Rory Cellan-Jones

The spinning of Spinvox

  • Rory Cellan-Jones
  • 23 Jul 09, 08:52 GMT

It's a great British technology success story, using brilliant voice-recognition software to decode your voicemail messages and turn them into text. It's growing rapidly, and will have over 100 million users by the end of this year, to the delight of its backers, who include the investment bank Goldman Sachs.

It's created hundreds of high-quality jobs in the UK and elsewhere and employed some world-leading computer scientists at Cambridge University. That, at least, was how I saw Spinvox until recently.

But in the last few days, I've been given a somewhat different picture - by one current employee, and several others who've worked for the company in recent years. Most significantly, they've told me that the central claim of the company - that it's getting machines to translate audio into text - doesn't really stand up, because most of the work is actually done in call centres dotted around the world.

I have some confidence in those claims because I've seen compelling evidence that my own voicemails have been transcribed by humans, not by machines. I have been using the service for quite some time - indeed I've found it very useful - and been moderately impressed by the way that it translates the often garbled messages left on my phone.
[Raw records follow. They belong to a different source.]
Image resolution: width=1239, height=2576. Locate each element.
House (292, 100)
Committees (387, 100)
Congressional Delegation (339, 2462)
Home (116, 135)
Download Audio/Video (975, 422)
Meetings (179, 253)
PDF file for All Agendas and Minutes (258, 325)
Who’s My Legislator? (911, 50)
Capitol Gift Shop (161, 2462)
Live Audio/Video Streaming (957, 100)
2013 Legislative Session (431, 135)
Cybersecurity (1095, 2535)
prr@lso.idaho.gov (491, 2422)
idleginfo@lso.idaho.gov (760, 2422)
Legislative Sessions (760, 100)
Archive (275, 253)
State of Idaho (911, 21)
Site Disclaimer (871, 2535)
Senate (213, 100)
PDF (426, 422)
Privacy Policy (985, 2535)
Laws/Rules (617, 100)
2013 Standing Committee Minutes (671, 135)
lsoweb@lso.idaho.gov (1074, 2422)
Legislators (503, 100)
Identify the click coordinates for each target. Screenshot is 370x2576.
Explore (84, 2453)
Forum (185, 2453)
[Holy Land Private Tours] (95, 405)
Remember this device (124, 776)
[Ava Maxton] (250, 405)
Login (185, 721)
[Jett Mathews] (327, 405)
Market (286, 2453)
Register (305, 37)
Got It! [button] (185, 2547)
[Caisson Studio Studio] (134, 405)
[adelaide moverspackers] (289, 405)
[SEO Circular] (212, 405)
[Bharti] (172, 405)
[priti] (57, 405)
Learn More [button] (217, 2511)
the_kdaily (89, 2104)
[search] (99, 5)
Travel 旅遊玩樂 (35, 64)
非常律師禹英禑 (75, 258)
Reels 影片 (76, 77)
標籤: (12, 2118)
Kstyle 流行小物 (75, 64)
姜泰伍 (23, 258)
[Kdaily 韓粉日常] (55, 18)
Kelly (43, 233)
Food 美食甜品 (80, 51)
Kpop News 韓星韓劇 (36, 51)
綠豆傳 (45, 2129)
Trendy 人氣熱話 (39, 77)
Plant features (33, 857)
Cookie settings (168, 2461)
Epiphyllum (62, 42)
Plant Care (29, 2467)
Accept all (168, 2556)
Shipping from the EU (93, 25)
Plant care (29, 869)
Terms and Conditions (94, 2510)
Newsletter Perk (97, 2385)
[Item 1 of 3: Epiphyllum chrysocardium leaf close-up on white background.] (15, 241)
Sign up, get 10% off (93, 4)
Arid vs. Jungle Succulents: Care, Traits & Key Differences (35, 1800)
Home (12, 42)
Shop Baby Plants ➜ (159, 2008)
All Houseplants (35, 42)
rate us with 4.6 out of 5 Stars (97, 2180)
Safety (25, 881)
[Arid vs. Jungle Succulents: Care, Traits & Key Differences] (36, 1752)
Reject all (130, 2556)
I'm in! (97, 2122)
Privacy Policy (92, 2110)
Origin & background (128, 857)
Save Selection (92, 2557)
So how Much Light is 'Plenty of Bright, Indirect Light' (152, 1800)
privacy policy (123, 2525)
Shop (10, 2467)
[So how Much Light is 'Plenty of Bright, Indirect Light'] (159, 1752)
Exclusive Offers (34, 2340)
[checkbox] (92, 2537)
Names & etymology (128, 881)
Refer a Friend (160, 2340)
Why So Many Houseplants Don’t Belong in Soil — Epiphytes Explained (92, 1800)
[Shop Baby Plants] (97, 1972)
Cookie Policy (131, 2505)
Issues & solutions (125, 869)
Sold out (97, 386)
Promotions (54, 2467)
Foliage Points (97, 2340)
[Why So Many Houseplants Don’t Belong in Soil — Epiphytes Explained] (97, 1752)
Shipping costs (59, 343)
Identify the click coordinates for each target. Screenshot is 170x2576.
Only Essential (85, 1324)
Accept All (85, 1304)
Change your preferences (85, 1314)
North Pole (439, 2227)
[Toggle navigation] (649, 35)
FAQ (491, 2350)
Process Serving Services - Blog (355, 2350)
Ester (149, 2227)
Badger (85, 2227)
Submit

But I have now seen the transcript of a number of my voicemails, including one from a major technology company promising a story, and another from the BBC's Occupational Health Department. What the logs of those messages appear to show is that the messages were sent to call-centres, where workers then spent a minute or so transcribing them.

Spinvox text messageStill wishing to be convinced that it was people not machines listening to my messages, I tried another tactic. It was suggested to me that if I recorded a message and then sent it five times in a row to my mobile, then a computer would provide the same result every time.

Well, my message (which you can hear below) was deliberately stumbling and full of quite difficult words - including my rather tricky name. But every version that came back to me in text form was radically different - and pretty inaccurate.

So unless Spinvox is employing a whole lot of rather confused computers to listen and transcribe messages, it sounds like the job was being done by a variety of agents.

In order to see this content you need to have both Javascript enabled and Flash installed. Visit BBC Webwise for full instructions. If you're reading via RSS, you'll need to visit the blog to access this content.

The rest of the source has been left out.